8

Why is Rust the Most Loved Programming Language?

 3 years ago
source link: https://matklad.github.io/2020/02/14/why-rust-is-loved.html
Go to the source link to view the article. You can view the picture content, updated content and better typesetting reading experience. If the link is broken, please click the button below to view the snapshot at that time.
neoserver,ios ssh client

Why is Rust the Most Loved Programming Language?

Feb 14, 2020

... by me?

Rust is my favorite programming language (other languages I enjoy are Kotlin and Python). In this post I want to explain why I, somewhat irrationally, find this language so compelling. The post does not try to explain why Rust is the most loved language according to StackOverflow survey :-)

Additionally, this post does not cover the actual good reasons why one might want to use Rust. Briefly:

  • If you use C++ or C, Rust allows you to get roughly the same binary, but with compile-time guaranteed absence of undefined behavior. This is a big deal and the reason why Rust exists.

  • If you use a statically typed managed language (Java, C#, Go, etc), the benefit of Rust is a massive simplification of multithreaded programming: data races are eliminated at compile time. Additionally, you get the benefits of a lower level language (less RAM, less CPU, direct access to platform libraries) without paying as much cost as you would with C++. This is not free: you’ll pay with compile times and cognitive complexity, but it would be “why my code does not compile” complexity, rather than “why my heap is corrupted” complexity.

If you’d like to hear more about the above, this post will disappoint you :-)

It’s All the Small Things!

The reason why I irrationally like Rust is that it, subjectively, gets a lot of small details just right (or at least better than other languages I know). The rest of the post would be a laundry list of those things, but first I’d love to mention why I think Rust is the way it is.

First, it is a relatively young language, so it can have many “obviously good” things.
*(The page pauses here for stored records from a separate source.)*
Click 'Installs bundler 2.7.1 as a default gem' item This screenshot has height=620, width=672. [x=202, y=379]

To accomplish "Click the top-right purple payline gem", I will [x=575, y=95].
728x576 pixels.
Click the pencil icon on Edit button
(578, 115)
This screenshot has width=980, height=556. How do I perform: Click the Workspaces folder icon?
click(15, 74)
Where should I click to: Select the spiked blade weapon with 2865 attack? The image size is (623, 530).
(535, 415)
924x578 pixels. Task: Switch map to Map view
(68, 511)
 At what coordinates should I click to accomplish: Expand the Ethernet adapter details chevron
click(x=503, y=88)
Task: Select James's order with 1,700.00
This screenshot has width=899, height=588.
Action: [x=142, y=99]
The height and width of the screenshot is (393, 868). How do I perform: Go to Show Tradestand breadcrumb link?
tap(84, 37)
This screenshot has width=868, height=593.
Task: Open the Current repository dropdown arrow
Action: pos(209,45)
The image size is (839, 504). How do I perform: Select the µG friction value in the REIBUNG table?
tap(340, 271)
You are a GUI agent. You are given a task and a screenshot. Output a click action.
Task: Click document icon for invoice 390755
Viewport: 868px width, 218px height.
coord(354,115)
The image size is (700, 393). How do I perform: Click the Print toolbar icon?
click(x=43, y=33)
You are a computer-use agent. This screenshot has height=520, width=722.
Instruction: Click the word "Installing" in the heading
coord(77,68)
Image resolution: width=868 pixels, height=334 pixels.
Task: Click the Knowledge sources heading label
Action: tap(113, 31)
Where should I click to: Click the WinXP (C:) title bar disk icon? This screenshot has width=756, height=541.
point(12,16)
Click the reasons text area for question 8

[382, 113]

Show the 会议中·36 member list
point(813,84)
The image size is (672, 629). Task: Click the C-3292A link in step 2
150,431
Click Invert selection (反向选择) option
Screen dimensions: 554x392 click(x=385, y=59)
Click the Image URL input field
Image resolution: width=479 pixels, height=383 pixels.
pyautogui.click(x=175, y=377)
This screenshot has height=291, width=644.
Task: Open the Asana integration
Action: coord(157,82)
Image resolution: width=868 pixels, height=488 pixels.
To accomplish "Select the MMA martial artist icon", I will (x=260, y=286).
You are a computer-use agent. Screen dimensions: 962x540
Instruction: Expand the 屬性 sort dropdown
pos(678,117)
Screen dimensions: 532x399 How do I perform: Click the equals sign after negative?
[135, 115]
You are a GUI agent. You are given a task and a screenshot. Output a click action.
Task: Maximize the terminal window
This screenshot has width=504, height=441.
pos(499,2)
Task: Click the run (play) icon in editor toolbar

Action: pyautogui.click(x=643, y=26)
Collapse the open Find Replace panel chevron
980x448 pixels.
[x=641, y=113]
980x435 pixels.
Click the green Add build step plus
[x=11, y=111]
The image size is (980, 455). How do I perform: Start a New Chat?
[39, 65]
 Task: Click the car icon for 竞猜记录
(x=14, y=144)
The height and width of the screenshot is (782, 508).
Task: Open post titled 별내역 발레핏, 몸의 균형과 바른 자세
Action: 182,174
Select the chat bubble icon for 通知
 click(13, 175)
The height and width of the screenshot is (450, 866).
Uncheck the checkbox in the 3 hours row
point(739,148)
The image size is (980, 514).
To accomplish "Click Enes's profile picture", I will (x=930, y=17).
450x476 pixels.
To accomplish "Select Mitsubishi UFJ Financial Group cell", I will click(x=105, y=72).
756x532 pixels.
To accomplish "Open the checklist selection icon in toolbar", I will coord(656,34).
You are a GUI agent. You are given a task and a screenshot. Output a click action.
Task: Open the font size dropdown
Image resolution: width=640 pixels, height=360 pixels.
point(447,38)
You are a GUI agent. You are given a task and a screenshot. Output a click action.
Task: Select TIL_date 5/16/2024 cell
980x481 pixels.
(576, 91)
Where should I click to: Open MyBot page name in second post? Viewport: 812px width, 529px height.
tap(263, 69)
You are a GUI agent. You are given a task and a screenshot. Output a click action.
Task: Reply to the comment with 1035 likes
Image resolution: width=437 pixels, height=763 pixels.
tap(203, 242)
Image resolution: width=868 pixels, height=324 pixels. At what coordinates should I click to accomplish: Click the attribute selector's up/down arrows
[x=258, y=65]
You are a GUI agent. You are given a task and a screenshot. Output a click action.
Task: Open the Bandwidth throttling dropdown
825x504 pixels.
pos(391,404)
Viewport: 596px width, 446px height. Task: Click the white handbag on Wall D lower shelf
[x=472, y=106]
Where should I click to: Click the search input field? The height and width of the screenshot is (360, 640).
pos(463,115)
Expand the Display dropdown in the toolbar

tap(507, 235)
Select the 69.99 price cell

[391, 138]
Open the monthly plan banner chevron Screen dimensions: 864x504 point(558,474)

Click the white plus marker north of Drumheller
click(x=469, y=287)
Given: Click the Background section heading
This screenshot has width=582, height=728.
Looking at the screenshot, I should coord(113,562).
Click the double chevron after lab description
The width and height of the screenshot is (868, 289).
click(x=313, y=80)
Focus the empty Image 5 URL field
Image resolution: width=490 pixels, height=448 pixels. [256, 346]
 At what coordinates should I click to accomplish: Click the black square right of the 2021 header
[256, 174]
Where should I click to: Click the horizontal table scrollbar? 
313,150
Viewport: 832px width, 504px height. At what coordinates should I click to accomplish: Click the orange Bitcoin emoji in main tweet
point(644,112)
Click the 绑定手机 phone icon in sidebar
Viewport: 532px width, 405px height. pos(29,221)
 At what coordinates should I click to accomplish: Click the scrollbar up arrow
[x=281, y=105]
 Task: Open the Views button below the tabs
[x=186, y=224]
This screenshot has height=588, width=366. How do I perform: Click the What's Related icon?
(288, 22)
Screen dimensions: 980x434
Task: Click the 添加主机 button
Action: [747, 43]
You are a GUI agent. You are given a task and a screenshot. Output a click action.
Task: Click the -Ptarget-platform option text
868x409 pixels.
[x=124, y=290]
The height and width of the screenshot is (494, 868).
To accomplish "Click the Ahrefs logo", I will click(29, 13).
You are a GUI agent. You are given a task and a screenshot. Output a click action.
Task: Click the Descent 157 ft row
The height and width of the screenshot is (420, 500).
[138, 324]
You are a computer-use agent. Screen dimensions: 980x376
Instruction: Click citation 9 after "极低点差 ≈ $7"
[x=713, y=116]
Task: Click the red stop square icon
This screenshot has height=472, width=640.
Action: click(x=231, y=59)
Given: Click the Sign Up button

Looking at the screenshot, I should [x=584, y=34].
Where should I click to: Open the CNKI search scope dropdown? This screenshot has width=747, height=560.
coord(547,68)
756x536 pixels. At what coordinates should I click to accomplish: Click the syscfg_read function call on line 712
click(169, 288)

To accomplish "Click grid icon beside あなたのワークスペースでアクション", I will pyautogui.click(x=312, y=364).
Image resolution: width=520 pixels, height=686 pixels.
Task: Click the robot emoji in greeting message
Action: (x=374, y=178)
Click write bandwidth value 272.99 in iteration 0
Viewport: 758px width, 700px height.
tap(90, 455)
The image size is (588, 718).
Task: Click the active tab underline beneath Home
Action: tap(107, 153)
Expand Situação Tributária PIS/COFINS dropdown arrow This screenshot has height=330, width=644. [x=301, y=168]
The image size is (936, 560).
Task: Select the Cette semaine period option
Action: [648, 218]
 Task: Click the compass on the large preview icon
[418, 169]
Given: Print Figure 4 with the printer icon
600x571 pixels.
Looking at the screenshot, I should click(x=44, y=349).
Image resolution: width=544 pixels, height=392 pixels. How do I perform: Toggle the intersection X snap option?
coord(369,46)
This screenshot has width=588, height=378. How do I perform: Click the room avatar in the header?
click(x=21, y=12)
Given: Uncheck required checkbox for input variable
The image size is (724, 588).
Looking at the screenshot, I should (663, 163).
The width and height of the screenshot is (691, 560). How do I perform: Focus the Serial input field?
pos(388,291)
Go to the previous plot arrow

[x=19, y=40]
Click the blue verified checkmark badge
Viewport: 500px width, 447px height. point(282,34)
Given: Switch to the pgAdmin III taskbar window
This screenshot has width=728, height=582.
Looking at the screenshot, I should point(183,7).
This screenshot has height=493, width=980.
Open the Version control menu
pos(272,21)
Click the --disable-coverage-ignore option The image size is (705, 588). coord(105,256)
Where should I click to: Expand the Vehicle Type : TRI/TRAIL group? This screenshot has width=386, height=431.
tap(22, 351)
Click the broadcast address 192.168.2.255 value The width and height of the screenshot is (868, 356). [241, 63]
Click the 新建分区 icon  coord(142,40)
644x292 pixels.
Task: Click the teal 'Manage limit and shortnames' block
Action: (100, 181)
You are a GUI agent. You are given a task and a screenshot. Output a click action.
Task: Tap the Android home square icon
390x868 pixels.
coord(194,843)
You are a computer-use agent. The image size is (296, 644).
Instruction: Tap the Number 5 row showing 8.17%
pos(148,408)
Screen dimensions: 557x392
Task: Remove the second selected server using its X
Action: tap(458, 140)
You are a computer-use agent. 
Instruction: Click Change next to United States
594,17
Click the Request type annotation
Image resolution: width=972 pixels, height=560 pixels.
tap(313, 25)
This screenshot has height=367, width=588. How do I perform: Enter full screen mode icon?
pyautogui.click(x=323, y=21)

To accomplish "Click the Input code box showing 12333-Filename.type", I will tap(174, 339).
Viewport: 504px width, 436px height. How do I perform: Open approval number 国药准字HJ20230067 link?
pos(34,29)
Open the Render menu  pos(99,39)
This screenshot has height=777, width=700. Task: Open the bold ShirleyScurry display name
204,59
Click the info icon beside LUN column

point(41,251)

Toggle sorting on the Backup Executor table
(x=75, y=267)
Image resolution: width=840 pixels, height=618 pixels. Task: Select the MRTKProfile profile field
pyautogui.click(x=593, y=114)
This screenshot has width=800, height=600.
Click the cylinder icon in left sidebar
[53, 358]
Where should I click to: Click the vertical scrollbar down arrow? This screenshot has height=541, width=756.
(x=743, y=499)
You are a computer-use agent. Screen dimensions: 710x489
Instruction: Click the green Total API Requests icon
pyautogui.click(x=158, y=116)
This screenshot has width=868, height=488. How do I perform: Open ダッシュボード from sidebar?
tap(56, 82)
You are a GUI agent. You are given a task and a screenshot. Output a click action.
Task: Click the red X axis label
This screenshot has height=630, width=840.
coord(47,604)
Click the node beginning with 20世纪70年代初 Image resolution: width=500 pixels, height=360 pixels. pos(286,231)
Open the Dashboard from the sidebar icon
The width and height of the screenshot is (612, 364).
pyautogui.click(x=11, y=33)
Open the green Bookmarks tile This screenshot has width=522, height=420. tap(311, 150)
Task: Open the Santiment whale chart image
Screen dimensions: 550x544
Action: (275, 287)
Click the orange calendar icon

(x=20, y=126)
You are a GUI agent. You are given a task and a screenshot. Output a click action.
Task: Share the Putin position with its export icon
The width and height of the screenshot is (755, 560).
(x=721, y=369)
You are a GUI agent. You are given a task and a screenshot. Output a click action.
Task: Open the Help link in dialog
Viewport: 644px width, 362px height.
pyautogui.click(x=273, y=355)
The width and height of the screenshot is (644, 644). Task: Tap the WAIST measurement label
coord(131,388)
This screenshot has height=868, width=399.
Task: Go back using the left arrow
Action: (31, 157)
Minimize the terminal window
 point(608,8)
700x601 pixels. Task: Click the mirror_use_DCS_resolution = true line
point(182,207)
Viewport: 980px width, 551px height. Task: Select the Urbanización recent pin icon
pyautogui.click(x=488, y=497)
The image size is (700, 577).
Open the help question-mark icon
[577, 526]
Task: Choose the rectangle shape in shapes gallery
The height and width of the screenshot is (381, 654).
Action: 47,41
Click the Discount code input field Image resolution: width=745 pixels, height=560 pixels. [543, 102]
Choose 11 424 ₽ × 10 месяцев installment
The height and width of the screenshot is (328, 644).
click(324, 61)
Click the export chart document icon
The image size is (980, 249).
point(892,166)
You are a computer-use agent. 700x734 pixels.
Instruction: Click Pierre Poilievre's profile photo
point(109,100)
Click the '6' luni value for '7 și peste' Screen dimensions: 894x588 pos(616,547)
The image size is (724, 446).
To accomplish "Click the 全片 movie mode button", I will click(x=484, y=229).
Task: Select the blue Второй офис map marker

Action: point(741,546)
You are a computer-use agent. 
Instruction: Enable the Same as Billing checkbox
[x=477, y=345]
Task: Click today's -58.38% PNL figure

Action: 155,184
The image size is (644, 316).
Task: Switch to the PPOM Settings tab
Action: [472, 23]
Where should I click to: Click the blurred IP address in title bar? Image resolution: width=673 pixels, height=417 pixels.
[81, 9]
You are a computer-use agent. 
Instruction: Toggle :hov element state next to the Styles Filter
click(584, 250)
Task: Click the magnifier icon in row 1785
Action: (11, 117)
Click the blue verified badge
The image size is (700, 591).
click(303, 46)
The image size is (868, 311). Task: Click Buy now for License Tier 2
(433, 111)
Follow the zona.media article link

For example, I feel like there’s a general consensus now that, by default, local variables should not be reassignable. This probably was much less obvious in the 90s, when today’s mainstream languages were designed.

Second, it does not try to maintain source/semantic compatibility with any existing language. Even if we think that const by default is a good idea, we can’t employ it in TypeScript, because it needs to stay compatible with JavaScript.

Third, (and this is a pure speculation on my part) I feel that the initial bunch of people who designed the language and its design principles just had an excellent taste!

So, to the list of adorable things!

Naming Convention

To set the right mood for the rest of the discussion, let me start with claiming that snake_case is more readable than camelCase :-) Similarly, XmlRpcRequest is better than XMLRPCRequest.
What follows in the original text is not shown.